For each treatment on each cell line, CMap provides gene-expression data for multiple biological replicates of vehicle-treated cells. For simplicity, we averaged gene-expression values across the multiple vehicle files. We then subtracted these values from the corresponding gene expression values for the compounds of interest. Finally, we merged the vehicle-adjusted data into separate files for MCF7 and PC3, respectively.
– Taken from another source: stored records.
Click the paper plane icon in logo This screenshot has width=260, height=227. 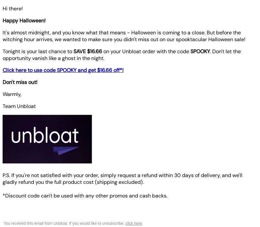66,150
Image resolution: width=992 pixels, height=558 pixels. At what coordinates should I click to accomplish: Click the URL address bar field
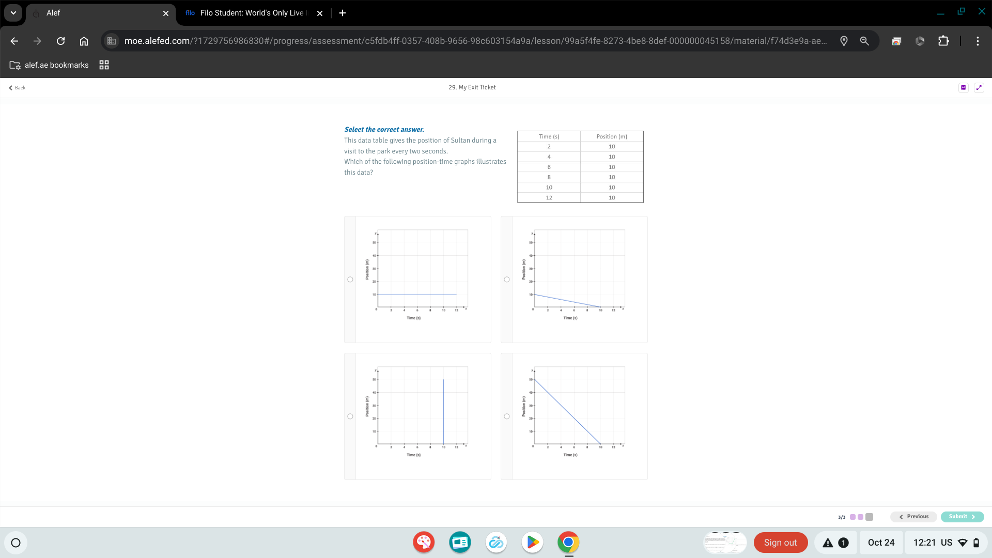[x=475, y=41]
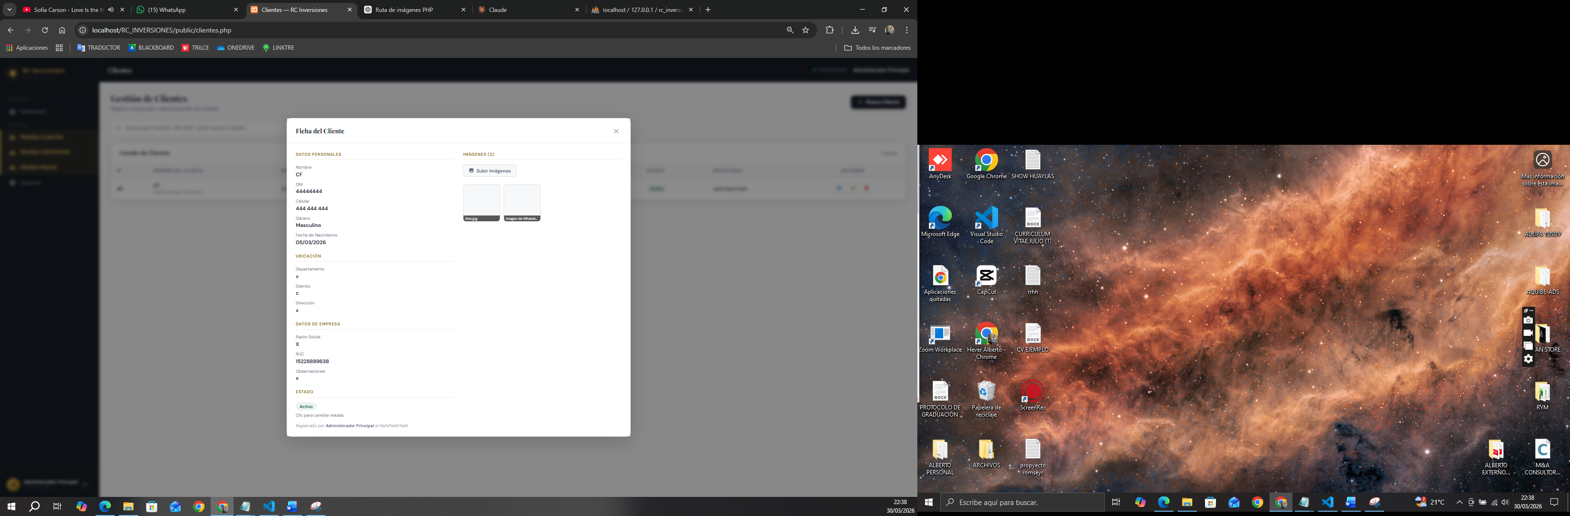Viewport: 1570px width, 516px height.
Task: Bookmark this page with star icon
Action: pos(806,30)
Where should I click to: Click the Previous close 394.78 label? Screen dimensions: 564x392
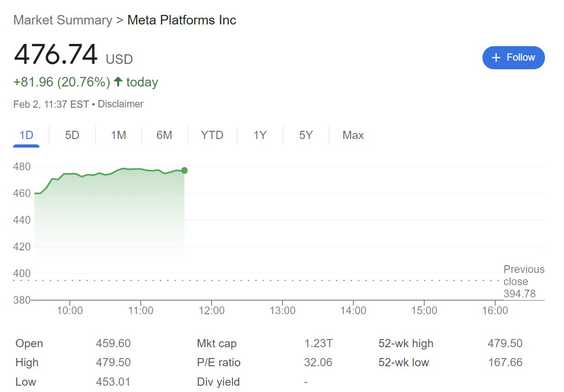click(x=524, y=282)
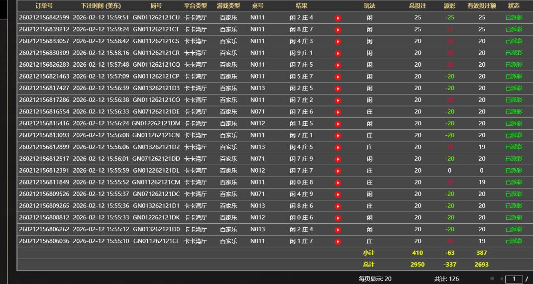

The SCAN algorithm is designed for precision-medicine workflows in which biological samples may arrive serially and thus may need to be processed one sample at a time [14]. This approach provides logistical advantages and ensures that the data distribution of each sample is similar, but it does not attempt to adjust for systematic differences that may be observed across samples. Therefore, during Phase II, we generated an alternative version of the data, which we normalized using the FARMS algorithm [16]—a multi-sample normalization method. This enabled us to evaluate whether the single-sample nature of the SCAN algorithm may have negatively affected classification accuracy in Phase I. Irrespective of normalization method, it is possible that batch effects can bias a machine-learning analysis. Indeed, the CMap data were processed in many batches. Therefore, for SCAN and FARMS, we created an additional version of the expression data by adjusting for batch effects using the ComBat algorithm [17].
Feature selection
Initially in Phase I, we used a variance-based approach for feature selection (with the goal of identifying which genes would be most informative for classification). We calculated the variance of the expression values for each gene across all samples; then we selected different quantities of genes that had the highest variance and used those as inputs to classification. However, in performing 10-fold cross validation on the training set, we observed no improvement in classification performance regardless of the number of high-variance genes that we used, so we decided not to use feature selection for our Phase I predictions. To perform cross-validation, we wrote custom Python code that utilizes the scikit-learn module (version 0.19.2), [18].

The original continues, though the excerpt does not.